What this task involves: What lines in the records below include the word "bubble"? Return each one.
##### Information shown #####
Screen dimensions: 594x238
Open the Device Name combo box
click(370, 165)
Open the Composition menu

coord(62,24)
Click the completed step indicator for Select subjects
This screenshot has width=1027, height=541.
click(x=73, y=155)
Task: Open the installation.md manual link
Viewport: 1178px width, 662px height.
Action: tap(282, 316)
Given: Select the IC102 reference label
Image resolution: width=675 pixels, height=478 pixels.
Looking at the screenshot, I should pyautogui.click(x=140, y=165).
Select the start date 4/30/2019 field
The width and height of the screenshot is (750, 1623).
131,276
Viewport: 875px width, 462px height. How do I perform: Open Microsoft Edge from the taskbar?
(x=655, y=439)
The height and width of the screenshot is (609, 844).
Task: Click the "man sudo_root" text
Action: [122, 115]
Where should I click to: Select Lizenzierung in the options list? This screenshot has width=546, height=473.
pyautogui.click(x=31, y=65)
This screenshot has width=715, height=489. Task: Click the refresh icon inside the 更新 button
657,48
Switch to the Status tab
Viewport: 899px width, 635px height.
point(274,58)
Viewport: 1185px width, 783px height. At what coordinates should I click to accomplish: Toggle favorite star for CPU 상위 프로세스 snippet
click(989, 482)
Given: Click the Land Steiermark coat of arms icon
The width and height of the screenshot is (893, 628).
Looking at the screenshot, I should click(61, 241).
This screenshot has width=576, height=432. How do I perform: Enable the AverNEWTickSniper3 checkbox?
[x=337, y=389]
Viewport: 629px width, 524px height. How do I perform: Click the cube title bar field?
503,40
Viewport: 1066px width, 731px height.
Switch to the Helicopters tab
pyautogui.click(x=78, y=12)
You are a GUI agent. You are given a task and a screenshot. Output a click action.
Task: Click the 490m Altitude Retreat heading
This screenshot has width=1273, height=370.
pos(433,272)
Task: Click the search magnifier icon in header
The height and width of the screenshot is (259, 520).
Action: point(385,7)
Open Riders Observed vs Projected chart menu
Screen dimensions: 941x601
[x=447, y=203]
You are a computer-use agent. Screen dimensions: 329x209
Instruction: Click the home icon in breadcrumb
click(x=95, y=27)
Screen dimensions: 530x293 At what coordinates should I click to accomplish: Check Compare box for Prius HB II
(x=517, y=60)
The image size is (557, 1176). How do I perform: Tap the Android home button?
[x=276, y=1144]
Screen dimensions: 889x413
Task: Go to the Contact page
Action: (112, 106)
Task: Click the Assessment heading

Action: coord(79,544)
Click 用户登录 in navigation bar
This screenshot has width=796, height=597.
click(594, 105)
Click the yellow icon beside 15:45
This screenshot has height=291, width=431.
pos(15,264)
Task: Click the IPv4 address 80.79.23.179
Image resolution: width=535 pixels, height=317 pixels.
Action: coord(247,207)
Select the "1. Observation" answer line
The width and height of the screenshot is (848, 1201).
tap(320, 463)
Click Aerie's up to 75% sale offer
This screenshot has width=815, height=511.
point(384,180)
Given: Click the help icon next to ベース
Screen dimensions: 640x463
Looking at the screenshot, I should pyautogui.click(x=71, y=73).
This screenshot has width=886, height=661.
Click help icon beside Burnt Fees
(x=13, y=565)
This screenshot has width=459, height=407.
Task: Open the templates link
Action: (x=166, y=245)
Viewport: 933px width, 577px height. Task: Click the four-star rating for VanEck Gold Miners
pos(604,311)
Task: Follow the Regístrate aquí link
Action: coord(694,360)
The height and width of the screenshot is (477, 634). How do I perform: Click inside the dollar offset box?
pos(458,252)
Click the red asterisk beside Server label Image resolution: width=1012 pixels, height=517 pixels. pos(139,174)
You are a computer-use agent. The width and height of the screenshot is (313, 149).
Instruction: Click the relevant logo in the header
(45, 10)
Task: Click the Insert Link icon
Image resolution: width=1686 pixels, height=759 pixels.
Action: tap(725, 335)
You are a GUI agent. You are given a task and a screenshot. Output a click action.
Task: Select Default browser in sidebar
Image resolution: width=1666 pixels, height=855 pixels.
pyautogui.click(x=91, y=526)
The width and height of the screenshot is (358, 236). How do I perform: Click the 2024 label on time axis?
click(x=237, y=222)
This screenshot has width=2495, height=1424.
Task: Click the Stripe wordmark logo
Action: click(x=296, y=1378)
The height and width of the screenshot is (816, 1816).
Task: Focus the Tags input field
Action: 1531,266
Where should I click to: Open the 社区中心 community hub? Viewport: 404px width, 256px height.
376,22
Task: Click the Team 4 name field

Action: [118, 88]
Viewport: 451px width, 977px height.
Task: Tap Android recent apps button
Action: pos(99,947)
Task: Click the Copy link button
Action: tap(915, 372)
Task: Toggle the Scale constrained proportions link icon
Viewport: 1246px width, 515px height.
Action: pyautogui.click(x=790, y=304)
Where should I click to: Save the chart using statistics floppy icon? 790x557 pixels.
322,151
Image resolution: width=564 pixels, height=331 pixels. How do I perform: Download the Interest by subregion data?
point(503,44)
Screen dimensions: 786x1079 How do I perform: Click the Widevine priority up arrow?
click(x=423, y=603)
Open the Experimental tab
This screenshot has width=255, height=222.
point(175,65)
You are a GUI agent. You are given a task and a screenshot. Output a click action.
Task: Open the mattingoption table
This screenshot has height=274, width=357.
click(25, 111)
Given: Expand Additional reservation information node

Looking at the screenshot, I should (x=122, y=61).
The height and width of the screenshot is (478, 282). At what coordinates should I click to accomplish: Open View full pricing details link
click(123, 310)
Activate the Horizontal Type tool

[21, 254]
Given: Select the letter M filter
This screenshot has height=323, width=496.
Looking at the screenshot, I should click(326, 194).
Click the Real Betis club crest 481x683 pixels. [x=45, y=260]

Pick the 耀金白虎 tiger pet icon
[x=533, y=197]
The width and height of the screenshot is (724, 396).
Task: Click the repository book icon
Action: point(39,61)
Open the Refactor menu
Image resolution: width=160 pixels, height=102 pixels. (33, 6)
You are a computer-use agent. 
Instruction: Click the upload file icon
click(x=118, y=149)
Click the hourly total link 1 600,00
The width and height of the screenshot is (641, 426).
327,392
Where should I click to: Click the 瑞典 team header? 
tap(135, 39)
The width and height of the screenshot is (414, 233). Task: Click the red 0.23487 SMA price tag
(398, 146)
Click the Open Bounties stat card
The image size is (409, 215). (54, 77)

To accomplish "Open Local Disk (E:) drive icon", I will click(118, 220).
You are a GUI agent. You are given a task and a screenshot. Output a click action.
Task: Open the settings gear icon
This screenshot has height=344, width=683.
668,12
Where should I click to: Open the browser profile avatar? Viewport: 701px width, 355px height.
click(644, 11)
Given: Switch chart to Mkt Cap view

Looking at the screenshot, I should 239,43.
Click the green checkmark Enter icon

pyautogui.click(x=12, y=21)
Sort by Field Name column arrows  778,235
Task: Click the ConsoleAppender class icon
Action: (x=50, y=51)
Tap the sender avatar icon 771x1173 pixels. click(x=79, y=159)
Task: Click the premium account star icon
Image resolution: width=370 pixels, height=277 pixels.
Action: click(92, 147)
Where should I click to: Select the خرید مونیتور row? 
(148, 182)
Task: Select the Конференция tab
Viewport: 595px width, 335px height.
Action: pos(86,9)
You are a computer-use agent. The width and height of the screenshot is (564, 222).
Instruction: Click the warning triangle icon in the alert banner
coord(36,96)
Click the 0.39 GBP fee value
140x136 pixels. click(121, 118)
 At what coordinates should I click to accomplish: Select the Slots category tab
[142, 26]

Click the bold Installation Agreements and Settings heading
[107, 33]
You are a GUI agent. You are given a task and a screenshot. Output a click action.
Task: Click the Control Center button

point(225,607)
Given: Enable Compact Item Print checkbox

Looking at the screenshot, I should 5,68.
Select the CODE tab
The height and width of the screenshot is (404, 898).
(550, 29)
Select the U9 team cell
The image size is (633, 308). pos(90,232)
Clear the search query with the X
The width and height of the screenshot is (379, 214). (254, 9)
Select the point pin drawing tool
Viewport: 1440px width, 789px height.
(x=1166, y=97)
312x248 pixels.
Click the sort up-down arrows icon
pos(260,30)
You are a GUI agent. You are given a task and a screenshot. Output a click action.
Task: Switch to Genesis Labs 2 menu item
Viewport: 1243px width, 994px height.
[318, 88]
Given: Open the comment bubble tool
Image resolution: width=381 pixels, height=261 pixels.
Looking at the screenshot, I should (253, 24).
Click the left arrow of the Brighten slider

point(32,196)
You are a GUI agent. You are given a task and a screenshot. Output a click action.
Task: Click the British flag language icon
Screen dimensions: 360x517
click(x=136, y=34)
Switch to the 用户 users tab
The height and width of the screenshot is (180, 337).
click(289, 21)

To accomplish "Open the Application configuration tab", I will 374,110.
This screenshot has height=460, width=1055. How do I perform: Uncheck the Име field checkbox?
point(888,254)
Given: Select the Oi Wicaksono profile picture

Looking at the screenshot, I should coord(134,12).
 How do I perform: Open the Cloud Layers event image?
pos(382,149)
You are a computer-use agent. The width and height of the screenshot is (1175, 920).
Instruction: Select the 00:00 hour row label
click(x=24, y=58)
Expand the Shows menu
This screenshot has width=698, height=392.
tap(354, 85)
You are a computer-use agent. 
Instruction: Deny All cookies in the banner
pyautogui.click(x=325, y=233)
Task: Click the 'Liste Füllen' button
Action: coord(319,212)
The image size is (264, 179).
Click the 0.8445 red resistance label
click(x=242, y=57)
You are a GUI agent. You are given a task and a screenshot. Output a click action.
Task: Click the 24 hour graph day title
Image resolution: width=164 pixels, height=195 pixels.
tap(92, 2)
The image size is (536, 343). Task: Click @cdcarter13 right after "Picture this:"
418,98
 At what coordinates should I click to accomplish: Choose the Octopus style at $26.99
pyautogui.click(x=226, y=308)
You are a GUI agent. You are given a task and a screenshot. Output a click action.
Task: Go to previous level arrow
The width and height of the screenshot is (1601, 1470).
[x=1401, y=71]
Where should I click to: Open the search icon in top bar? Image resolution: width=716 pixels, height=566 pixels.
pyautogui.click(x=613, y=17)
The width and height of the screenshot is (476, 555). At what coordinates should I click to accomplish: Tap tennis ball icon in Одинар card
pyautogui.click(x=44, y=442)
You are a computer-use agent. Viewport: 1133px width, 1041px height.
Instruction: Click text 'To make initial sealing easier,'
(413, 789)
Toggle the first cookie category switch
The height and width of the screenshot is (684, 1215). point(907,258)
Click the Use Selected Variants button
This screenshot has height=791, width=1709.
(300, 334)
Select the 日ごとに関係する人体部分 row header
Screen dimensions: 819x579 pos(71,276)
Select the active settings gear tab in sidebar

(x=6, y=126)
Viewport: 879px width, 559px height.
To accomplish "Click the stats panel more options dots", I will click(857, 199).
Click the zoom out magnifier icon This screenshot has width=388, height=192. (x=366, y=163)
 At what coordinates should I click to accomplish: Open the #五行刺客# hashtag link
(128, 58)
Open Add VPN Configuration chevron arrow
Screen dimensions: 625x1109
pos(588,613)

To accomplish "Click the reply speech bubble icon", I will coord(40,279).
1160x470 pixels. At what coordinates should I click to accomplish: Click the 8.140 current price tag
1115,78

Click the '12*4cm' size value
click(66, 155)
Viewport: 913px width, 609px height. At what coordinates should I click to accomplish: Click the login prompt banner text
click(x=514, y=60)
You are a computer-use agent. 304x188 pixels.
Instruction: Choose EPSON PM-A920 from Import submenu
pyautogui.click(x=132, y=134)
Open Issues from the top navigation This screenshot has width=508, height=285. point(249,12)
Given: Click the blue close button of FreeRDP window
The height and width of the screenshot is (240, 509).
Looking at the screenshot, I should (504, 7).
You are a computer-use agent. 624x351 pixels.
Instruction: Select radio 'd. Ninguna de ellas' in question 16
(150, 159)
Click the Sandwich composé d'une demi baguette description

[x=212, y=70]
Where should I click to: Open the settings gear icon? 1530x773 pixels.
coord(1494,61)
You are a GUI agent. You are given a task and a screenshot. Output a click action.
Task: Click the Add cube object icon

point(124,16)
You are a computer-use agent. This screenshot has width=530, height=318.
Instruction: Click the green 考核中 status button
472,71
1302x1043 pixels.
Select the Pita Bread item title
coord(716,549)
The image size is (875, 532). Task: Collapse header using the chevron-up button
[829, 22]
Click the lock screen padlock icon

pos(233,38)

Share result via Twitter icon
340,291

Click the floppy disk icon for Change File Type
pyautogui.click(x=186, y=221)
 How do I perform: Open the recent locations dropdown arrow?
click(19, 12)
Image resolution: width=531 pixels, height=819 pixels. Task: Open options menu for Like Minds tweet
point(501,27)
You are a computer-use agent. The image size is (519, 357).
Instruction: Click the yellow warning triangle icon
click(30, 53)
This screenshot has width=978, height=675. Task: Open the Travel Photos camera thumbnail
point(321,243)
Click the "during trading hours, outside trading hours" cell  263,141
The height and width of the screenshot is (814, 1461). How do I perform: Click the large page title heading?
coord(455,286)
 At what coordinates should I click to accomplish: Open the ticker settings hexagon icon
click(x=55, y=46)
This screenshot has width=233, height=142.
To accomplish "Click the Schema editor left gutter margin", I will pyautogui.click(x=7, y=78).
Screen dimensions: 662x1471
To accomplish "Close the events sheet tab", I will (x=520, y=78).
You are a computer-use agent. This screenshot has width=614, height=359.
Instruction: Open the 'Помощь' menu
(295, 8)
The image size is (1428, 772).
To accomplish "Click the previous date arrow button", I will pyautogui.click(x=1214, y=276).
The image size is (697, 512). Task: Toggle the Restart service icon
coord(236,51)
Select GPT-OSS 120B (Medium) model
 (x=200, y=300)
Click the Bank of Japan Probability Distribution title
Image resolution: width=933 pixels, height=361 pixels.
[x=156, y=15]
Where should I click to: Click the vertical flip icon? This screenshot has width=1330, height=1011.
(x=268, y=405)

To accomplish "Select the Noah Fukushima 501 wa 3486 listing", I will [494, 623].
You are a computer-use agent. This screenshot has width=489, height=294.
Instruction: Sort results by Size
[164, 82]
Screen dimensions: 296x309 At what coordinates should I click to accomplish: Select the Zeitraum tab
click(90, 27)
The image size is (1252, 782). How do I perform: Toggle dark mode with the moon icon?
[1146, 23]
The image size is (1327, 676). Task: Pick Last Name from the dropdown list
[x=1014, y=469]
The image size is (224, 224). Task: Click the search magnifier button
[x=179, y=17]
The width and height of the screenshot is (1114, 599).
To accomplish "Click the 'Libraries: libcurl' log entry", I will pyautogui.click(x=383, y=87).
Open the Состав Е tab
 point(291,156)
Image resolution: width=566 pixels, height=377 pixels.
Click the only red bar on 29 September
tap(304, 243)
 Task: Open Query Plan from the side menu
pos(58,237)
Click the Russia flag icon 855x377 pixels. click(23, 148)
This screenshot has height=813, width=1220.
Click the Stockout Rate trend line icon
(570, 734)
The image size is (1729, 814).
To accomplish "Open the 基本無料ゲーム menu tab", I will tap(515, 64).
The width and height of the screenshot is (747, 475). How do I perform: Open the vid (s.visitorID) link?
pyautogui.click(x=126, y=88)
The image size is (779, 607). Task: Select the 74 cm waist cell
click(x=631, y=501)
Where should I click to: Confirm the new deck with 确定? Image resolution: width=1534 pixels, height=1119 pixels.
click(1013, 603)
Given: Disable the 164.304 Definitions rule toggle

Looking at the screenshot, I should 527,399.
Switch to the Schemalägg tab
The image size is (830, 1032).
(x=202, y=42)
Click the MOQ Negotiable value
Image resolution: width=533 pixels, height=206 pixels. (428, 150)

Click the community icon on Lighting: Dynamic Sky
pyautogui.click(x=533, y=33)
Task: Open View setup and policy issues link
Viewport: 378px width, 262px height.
#####
Output of the exercise:
Given: Open the comment bubble tool
To accomplish "Click the reply speech bubble icon", I will coord(40,279).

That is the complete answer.